For at least the last year, the U.S. and five other countries have been in talks with Iran regarding their development of a nuclear program. Iran says they are creating a nuclear program for the purpose of nuclear energy, an admittedly harmless objective. But the United States government, as with much of the west, is concerned that Iran’s objective may be nuclear weapons.
Iran going nuclear is a valid concern since nuclear arms are, by far, the most destructive force in human existence, and further proliferation could prove detrimental. Yet how the Senate, specifically Republicans, have handled the dilemma is improper.
Last week, forty-seven Senators sent a letter to the Iranian leadership stating that any agreement that they reach with President Obama will be considered nothing more than an “executive agreement” without the approval of the Senate.
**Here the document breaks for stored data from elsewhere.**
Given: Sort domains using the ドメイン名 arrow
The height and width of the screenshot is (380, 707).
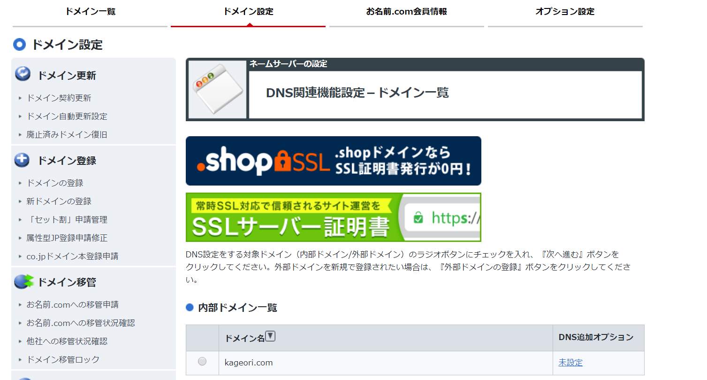Looking at the screenshot, I should pyautogui.click(x=270, y=336).
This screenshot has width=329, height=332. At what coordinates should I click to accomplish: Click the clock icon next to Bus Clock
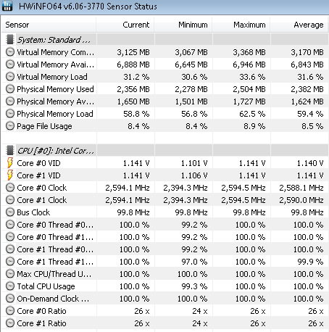pos(10,212)
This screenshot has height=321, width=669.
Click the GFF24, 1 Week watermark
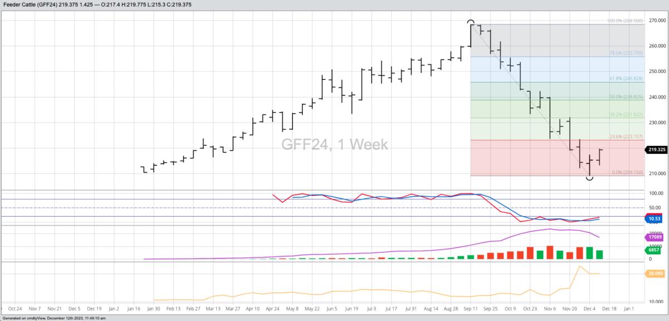pyautogui.click(x=334, y=143)
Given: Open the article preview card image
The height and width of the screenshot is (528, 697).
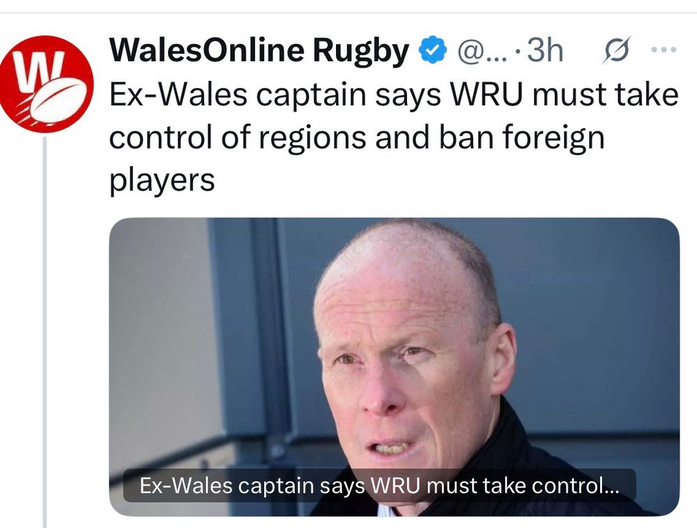Looking at the screenshot, I should pyautogui.click(x=394, y=366).
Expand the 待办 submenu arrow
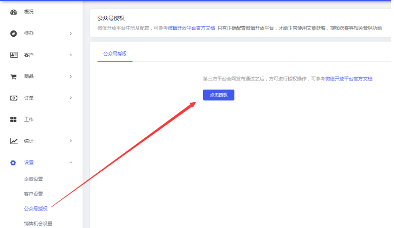Viewport: 394px width, 228px height. click(x=71, y=33)
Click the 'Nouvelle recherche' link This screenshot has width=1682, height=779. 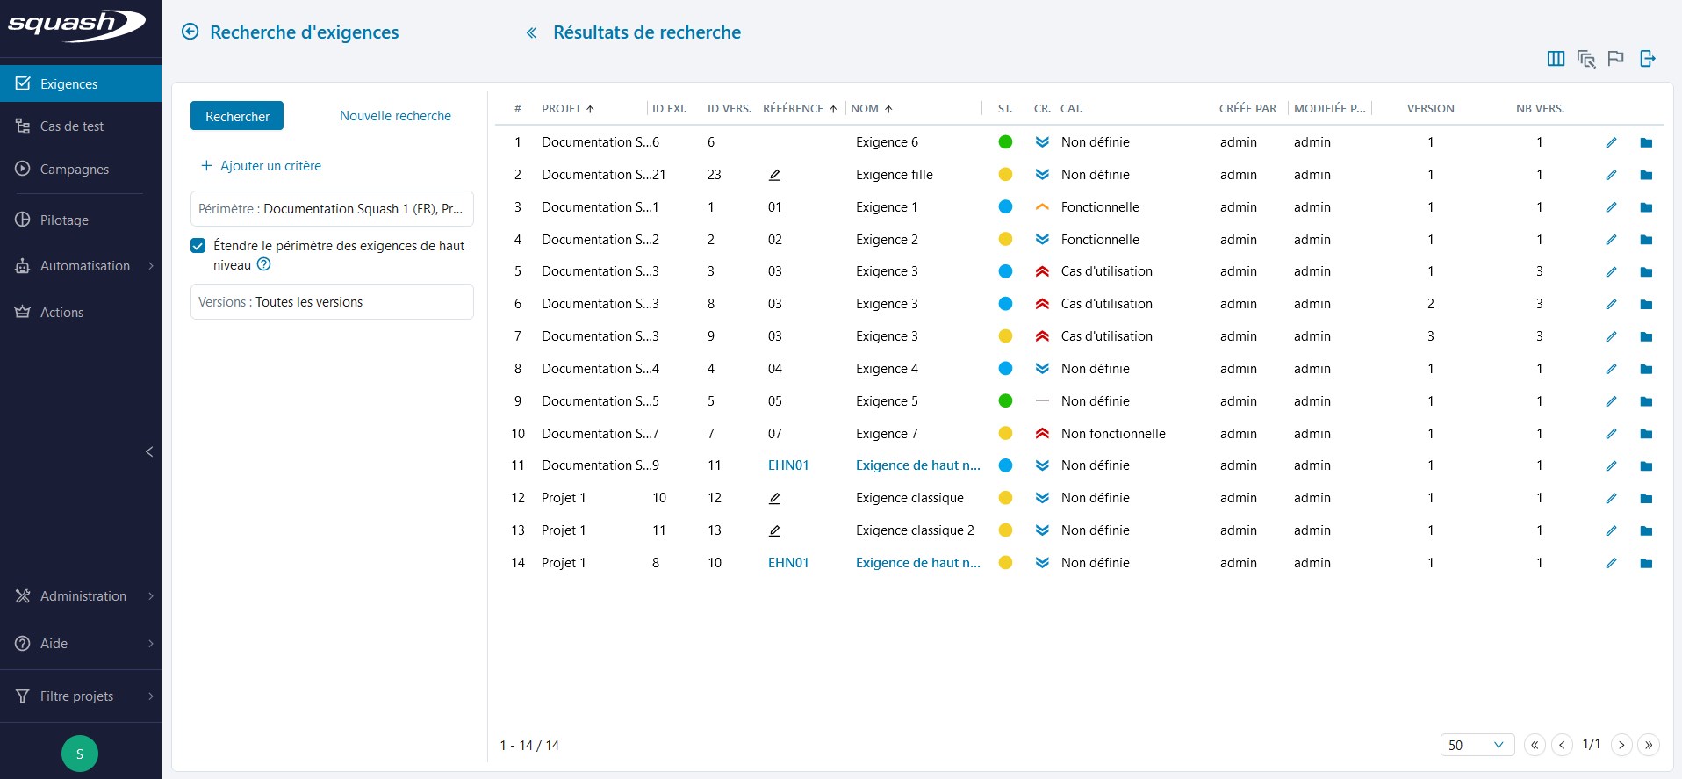coord(395,116)
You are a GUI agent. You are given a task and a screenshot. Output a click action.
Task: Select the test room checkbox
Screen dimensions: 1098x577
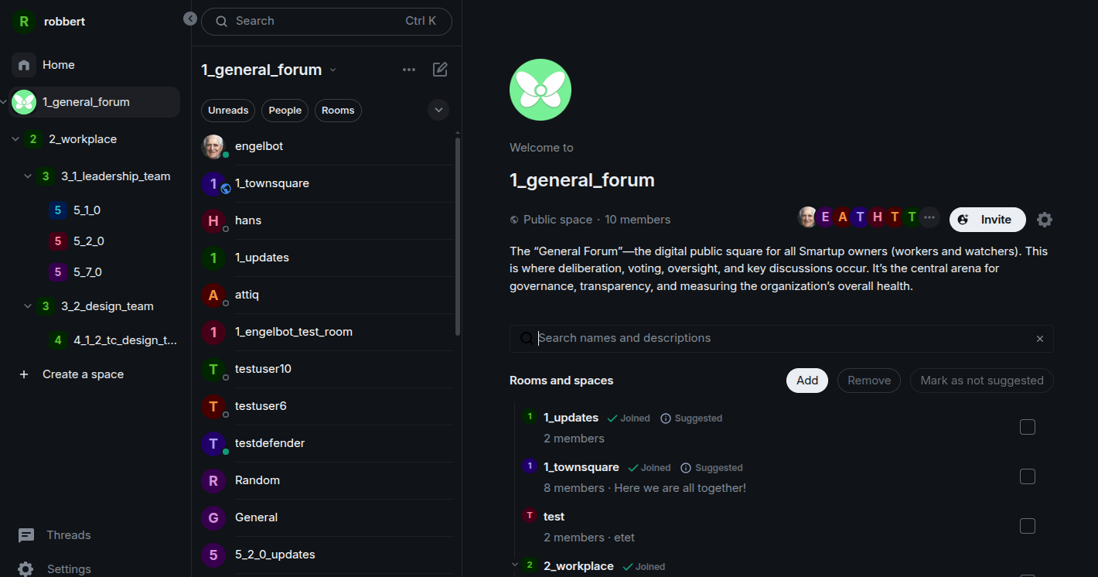(1027, 526)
The letter goes even further in stating an executive agreement would be subject to change with the introduction of a new President in only a couple of years. Republican leadership claims that they sent the letter to Iranian officials because they weren’t quite sure that Iran knew how the American political system worked.
The Republican Senators are playing with fire. First, the Iranian leadership would already know how our governmental system works, just as I am sure that President Obama and the American ambassadors to Iran are aware of how the Iranian government works. It is the job of our American political leaders, just as it is the job of Iranian leaders, to do their homework on foreign countries before going in to talks about such a great national security issue. In fact, Iranian officials proved they knew how the Constitution worked when an Iranian ambassador pointed out a technical constitutional error in the Republican letter.
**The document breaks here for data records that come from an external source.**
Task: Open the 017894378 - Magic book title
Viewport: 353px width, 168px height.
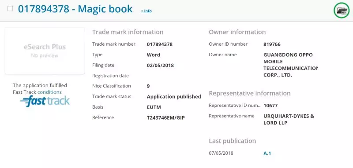Action: 75,9
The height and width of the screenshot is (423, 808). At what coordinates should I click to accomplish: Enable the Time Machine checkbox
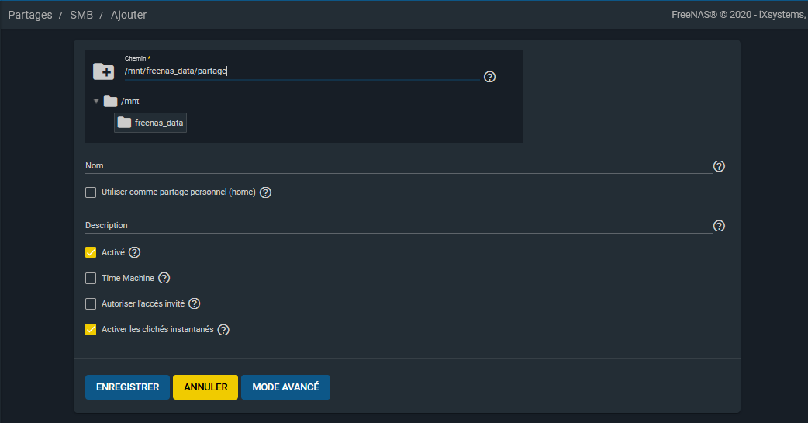click(91, 278)
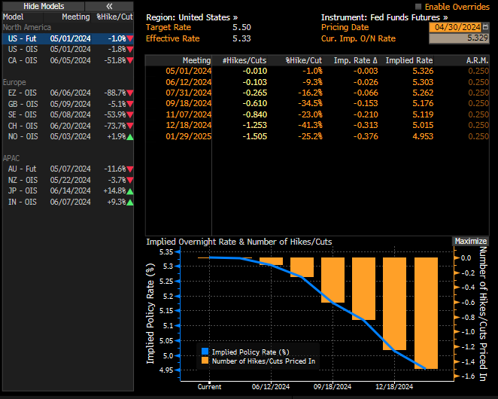498x399 pixels.
Task: Click the Implied Rate column header
Action: tap(408, 60)
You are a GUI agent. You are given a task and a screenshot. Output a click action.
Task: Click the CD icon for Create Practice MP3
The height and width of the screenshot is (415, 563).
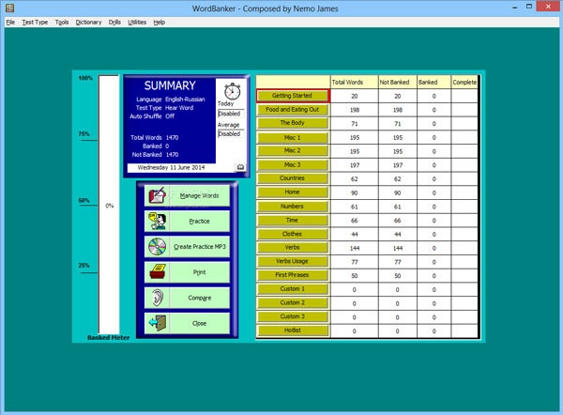[157, 247]
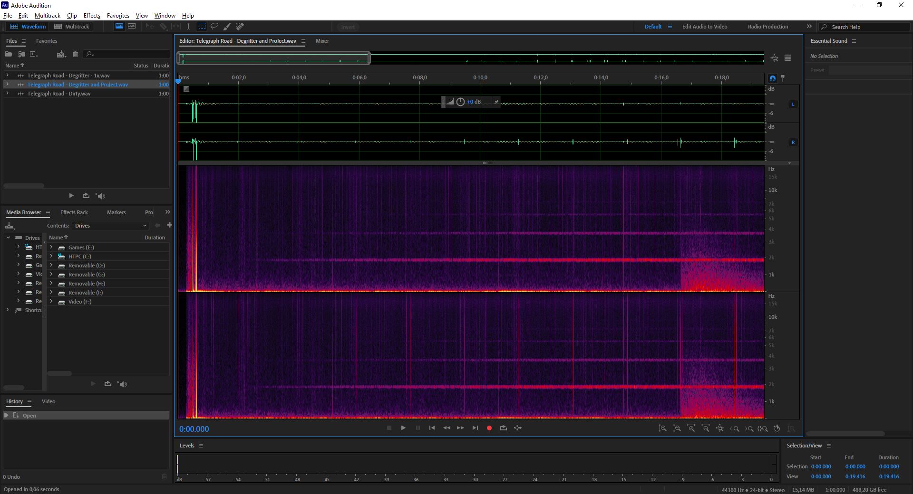This screenshot has height=494, width=913.
Task: Select the Marquee Selection tool
Action: point(202,27)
The second issue is that the letter is a threat. Since the Iranian leaders are already aware of how the American system works, sending the letter can only mean that GOP Senators wish to send a message that they are not on board with any deal that president Obama makes. What the Republican Senators did was an attempt at sabotage.
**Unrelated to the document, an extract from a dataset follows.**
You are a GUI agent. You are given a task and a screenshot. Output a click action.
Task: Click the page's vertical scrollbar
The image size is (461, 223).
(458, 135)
On a purely constitutional level, the Republicans are right. Any international agreement that the United States enters must pass the Senate first. On the flip side though, it is the job of the president as chief ambassador to work out an agreement with foreign dignitaries. The President, not Mitch McConnell, is currently in Geneva working on an agreement. The President, not John Cornyn or any other Republican Senator, is in Geneva working towards an agreement. That is because it is not their job to form an agreement, nor even to ratify one, but instead to give counsel on the treaty and possibly consent to a treaty. That’s it.
By sending this letter to Iran, Republican Senators are grossly overstepping their constitutional role by meddling in international affairs. I am not saying that those forty-seven Senators should have to face the court system or resign because of this letter. Instead, they need to remember their place. The Senate handles domestic affairs as it is a domestic government body. The Office of the President handles foreign affairs, such as the creation and ratification of treaties. And while the Senate does need to approve any such treaties, there is a time and a place to air grievances. The time that the Senate should air its grievances is when the treaty, in its entirety, is given to the Senate so that they can give counsel and maybe their approval. The place to air their grievances is in the Senate Chambers, not in a letter opened and read in Geneva while negotiations are ongoing.
The Constitution is pretty clear on how foreign policy is to be decided, and Republican Senators went a bit too far.